Egyptian temples between evolution and symbolism.
 
All the evidence has proven that the Egyptian people are, by nature, religious. This was summed up by Herodotus, who visited Egypt in the fourth century B.C. and wrote in his book on Egypt: that the Egyptians are distinguished from other people, people, by piety and offering sacrifices to the gods. Hence, the idea must be rooted in the souls of the Egyptians since its early ages, which preceded the Dynastic Age (3200 BC), and that we do not have accurate information about the construction of temples within it,
But we have information before the era of the beginning of the dynasties and the first that the temple was a simple hut built its roof from papyrus sticks surrounded by a wall of the same plant as well, ending in a small room for the Holy of Holies. The hut was topped by two stands made of wood with a cloth (the symbol of God). Tr. Perhaps the conditions of exile and movement forced the ancient Egyptians, which is the long instability in one place. Still, it seems that the building developed before the end of the first and second dynasties era by using mud bricks in construction.
In the era of the old state, the use of limestone appeared for the first time during the reign of King Djoser, as it is in his group in Saqqara, then the Valley Temple of King Khafre. In the fifth family, the obelisk appeared for the first time in front of the temple and a table for offerings made of alabaster (as it appears in the ruins of the temple, Nii And the secret of Ra, with the eye of the sun.
In the Middle Kingdom, the temple took a somewhat advanced form, as in the remains of the Temple of Secret Ain Shams, the Temple of Kom Madi in Fayoum for Amenemhat the third and fourth, and it was noted that there were three chapels of the goddess.
 
But the remarkable development that the temple appeared in in the modern country is an example of the architectural development during the previous eras in the ancient and middle countries. Especially after the conquests took their way and appeared in the political arena, and the kings began their desire to express their victories and the joy of victory that had been achieved on earth, so the temple, which is present today, appeared in its huge form and its architectural elements with stance and poise commensurate with its place in Egypt at the time.
 
The representation of the temple of the universe and the eternal hill where the creator god of the universe lived in it, and it was called (Bar Ntr), i.e. the house of the God, so the temple was designed in the form of a trumpet, the sanctity of its holies sits at the highest point of its ground as a representative of the eternal hill on which the God was standing at the beginning Creation.

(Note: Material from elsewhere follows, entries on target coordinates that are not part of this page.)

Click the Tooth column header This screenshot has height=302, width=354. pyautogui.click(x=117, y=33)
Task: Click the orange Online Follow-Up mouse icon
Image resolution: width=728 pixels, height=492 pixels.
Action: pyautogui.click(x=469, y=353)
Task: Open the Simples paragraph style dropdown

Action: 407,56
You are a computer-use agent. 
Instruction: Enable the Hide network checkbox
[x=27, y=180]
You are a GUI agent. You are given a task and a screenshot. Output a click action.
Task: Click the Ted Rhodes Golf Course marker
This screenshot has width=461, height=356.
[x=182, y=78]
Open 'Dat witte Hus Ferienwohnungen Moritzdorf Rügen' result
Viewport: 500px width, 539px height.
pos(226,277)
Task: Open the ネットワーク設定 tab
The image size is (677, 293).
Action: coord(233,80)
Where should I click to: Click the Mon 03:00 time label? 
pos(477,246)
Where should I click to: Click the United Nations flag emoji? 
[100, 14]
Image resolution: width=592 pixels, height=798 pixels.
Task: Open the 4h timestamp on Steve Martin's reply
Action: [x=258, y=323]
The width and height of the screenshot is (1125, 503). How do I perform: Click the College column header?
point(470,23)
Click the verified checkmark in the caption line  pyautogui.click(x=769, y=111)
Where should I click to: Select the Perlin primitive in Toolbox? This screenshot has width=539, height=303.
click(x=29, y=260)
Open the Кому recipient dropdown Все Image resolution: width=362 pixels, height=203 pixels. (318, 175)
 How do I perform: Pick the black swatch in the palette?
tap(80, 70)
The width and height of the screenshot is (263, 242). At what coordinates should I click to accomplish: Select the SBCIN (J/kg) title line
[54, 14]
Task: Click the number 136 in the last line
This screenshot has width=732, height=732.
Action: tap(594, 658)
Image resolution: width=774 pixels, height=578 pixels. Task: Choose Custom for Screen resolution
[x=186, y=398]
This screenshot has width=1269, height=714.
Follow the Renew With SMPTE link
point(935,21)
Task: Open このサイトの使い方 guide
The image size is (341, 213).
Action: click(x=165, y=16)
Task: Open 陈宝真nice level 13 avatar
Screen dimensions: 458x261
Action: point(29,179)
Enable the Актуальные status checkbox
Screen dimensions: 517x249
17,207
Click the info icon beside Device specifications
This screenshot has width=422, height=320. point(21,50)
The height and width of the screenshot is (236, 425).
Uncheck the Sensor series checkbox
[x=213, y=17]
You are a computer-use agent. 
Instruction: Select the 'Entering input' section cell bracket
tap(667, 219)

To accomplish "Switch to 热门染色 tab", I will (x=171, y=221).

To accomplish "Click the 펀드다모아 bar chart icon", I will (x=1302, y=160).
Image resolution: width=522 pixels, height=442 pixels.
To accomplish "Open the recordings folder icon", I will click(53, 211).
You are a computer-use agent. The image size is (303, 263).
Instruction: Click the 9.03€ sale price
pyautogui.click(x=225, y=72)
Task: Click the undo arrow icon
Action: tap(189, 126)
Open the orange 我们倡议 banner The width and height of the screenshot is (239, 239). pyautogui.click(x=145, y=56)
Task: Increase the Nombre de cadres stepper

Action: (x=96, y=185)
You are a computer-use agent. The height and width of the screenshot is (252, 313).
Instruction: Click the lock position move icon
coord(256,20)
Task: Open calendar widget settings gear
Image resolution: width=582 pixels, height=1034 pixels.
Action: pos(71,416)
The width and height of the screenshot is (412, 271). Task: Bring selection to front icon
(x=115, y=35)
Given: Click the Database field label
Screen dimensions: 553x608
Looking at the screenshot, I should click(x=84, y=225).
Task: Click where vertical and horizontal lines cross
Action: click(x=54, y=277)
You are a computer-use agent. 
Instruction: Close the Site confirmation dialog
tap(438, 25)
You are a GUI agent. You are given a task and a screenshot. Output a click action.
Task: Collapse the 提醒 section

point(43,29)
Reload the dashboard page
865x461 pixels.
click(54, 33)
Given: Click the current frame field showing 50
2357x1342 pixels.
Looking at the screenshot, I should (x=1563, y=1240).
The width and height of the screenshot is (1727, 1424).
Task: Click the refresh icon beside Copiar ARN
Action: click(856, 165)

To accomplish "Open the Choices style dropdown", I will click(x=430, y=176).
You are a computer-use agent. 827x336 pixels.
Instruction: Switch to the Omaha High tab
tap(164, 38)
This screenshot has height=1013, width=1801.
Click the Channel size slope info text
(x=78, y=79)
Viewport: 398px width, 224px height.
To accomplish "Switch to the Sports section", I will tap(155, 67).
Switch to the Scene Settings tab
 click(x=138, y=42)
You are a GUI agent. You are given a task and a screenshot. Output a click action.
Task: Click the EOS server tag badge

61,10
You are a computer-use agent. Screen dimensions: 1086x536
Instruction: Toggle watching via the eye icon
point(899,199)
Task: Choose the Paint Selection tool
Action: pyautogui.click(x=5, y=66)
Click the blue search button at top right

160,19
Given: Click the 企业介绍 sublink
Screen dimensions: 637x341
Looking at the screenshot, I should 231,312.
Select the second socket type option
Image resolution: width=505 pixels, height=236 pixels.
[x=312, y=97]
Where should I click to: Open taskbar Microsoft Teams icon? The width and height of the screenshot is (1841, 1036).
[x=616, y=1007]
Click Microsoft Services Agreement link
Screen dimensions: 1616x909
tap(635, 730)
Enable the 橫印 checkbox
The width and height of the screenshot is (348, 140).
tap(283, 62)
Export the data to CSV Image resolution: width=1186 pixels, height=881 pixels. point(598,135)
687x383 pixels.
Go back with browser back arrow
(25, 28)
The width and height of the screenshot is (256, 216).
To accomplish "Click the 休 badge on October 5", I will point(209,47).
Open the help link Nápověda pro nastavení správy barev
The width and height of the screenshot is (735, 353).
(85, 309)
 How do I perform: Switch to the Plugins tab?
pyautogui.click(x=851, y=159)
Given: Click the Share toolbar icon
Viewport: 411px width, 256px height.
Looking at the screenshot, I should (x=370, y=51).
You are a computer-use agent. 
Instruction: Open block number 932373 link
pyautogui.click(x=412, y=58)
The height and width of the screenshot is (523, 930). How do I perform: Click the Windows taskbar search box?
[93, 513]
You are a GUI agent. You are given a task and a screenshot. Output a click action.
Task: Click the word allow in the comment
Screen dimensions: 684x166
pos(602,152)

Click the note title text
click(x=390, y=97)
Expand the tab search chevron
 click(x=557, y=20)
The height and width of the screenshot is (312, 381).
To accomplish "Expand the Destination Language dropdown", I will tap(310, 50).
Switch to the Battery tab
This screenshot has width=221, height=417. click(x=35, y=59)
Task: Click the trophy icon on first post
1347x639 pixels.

Thus, the temple was like and simulated the natural and environmental phenomena prevailing in Egypt, and it was the common denominator of the temple elements.
For example, the tower and entrance is the horizon from which the sun rises and sets, as it emits its light to the universe and then sets in its other horizon.
The columns and their crowns represented the various botanical elements in trees, palms, lotus flowers and papyrus plants, which are the basis of the agricultural environment in ancient Egypt.
And like the roof of the temple, the sky of the universe, where the ancient Egyptians decorated it in a manner commensurate with its role, so it was engraved with flowering stars and flying birds.
Like the temple’s axis, the artery of life in Egypt, the temple was built on a straight axis, representing the Nile River, which flows along its path.